[RAW DATA]

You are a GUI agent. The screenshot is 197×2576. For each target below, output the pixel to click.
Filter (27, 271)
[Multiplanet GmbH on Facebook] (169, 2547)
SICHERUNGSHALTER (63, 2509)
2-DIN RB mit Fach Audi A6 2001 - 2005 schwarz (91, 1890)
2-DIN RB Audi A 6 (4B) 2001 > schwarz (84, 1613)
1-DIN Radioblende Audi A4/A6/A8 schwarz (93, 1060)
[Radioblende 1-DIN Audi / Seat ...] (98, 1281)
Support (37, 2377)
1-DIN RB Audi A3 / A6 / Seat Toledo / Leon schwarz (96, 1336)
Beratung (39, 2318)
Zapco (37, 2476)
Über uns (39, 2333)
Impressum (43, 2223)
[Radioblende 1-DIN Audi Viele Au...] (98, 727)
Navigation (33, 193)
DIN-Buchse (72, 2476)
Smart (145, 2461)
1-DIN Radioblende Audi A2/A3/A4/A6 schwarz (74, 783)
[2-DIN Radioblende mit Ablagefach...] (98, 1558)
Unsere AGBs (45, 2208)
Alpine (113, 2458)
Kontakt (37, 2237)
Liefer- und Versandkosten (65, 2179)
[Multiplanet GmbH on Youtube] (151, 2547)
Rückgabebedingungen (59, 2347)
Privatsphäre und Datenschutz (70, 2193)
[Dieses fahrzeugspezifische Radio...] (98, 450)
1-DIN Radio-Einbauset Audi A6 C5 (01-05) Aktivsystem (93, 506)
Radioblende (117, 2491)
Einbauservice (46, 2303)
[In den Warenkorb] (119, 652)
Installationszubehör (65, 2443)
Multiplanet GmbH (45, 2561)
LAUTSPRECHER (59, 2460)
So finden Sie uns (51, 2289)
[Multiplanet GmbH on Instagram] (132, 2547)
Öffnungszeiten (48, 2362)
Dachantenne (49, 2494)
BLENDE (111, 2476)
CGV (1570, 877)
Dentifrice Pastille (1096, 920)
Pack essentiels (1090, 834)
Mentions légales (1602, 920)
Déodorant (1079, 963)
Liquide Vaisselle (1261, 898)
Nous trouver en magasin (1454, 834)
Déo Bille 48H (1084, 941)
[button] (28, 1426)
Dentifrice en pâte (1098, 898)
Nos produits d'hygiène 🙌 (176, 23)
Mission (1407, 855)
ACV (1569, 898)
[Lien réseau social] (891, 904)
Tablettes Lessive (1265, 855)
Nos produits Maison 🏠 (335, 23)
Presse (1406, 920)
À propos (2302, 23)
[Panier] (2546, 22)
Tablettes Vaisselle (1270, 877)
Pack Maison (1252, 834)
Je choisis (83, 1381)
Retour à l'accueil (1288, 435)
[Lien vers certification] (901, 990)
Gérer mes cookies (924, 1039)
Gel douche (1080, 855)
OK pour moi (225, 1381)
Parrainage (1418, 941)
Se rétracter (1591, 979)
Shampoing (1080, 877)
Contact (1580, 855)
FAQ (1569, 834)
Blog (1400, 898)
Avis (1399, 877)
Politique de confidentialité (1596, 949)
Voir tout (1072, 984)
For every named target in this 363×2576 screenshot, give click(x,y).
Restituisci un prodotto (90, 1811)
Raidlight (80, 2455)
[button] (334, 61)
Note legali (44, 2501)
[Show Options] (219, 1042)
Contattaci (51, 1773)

[/RAW DATA]

▶ WORK TO BE COMPLETED:
Repeat each line of the data exactly, missing none.

▶ SOLUTION BELOW:
You are a GUI agent. The screenshot is 197×2576. For each target below, output the pixel to click.
Filter (27, 271)
[Multiplanet GmbH on Facebook] (169, 2547)
SICHERUNGSHALTER (63, 2509)
2-DIN RB mit Fach Audi A6 2001 - 2005 schwarz (91, 1890)
2-DIN RB Audi A 6 (4B) 2001 > schwarz (84, 1613)
1-DIN Radioblende Audi A4/A6/A8 schwarz (93, 1060)
[Radioblende 1-DIN Audi / Seat ...] (98, 1281)
Support (37, 2377)
1-DIN RB Audi A3 / A6 / Seat Toledo / Leon schwarz (96, 1336)
Beratung (39, 2318)
Zapco (37, 2476)
Über uns (39, 2333)
Impressum (43, 2223)
[Radioblende 1-DIN Audi Viele Au...] (98, 727)
Navigation (33, 193)
DIN-Buchse (72, 2476)
Smart (145, 2461)
1-DIN Radioblende Audi A2/A3/A4/A6 schwarz (74, 783)
[2-DIN Radioblende mit Ablagefach...] (98, 1558)
Unsere AGBs (45, 2208)
Alpine (113, 2458)
Kontakt (37, 2237)
Liefer- und Versandkosten (65, 2179)
[Multiplanet GmbH on Youtube] (151, 2547)
Rückgabebedingungen (59, 2347)
Privatsphäre und Datenschutz (70, 2193)
[Dieses fahrzeugspezifische Radio...] (98, 450)
1-DIN Radio-Einbauset Audi A6 C5 (01-05) Aktivsystem (93, 506)
Radioblende (117, 2491)
Einbauservice (46, 2303)
[In den Warenkorb] (119, 652)
Installationszubehör (65, 2443)
Multiplanet GmbH (45, 2561)
LAUTSPRECHER (59, 2460)
So finden Sie uns (51, 2289)
[Multiplanet GmbH on Instagram] (132, 2547)
Öffnungszeiten (48, 2362)
Dachantenne (49, 2494)
BLENDE (111, 2476)
CGV (1570, 877)
Dentifrice Pastille (1096, 920)
Pack essentiels (1090, 834)
Mentions légales (1602, 920)
Déodorant (1079, 963)
Liquide Vaisselle (1261, 898)
Nous trouver en magasin (1454, 834)
Déo Bille 48H (1084, 941)
[button] (28, 1426)
Dentifrice en pâte (1098, 898)
Nos produits d'hygiène 🙌 (176, 23)
Mission (1407, 855)
ACV (1569, 898)
[Lien réseau social] (891, 904)
Tablettes Lessive (1265, 855)
Nos produits Maison 🏠 (335, 23)
Presse (1406, 920)
À propos (2302, 23)
[Panier] (2546, 22)
Tablettes Vaisselle (1270, 877)
Pack Maison (1252, 834)
Je choisis (83, 1381)
Retour à l'accueil (1288, 435)
[Lien vers certification] (901, 990)
Gérer mes cookies (924, 1039)
Gel douche (1080, 855)
OK pour moi (225, 1381)
Parrainage (1418, 941)
Se rétracter (1591, 979)
Shampoing (1080, 877)
Contact (1580, 855)
FAQ (1569, 834)
Blog (1400, 898)
Avis (1399, 877)
Politique de confidentialité (1596, 949)
Voir tout (1072, 984)
For every named target in this 363×2576 screenshot, give click(x,y).
Restituisci un prodotto (90, 1811)
Raidlight (80, 2455)
[button] (334, 61)
Note legali (44, 2501)
[Show Options] (219, 1042)
Contattaci (51, 1773)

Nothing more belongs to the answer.